▶ _Problem to solve_
When you reach the line with "This screenshot has width=906, height=525." in the data below, begin printing lines exactly, and stop once the line with "The width and" has been printed.

Records from a data collection
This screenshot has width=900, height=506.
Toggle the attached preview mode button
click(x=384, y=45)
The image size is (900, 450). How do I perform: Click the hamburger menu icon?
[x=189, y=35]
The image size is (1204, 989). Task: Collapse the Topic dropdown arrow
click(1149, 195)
==
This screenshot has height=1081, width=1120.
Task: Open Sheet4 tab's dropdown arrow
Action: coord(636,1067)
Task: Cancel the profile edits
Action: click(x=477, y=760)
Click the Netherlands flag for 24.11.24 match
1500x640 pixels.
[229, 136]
* * *
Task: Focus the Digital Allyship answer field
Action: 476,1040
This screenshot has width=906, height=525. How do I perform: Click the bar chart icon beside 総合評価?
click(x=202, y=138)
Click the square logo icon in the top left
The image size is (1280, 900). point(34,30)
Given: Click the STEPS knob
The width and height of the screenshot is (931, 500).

▶ _Finished exercise_
This screenshot has width=906, height=525. How do I perform: Click the bar chart icon beside 総合評価?
click(x=202, y=138)
Click the square logo icon in the top left
The image size is (1280, 900). point(34,30)
Given: Click the STEPS knob
The width and height of the screenshot is (931, 500).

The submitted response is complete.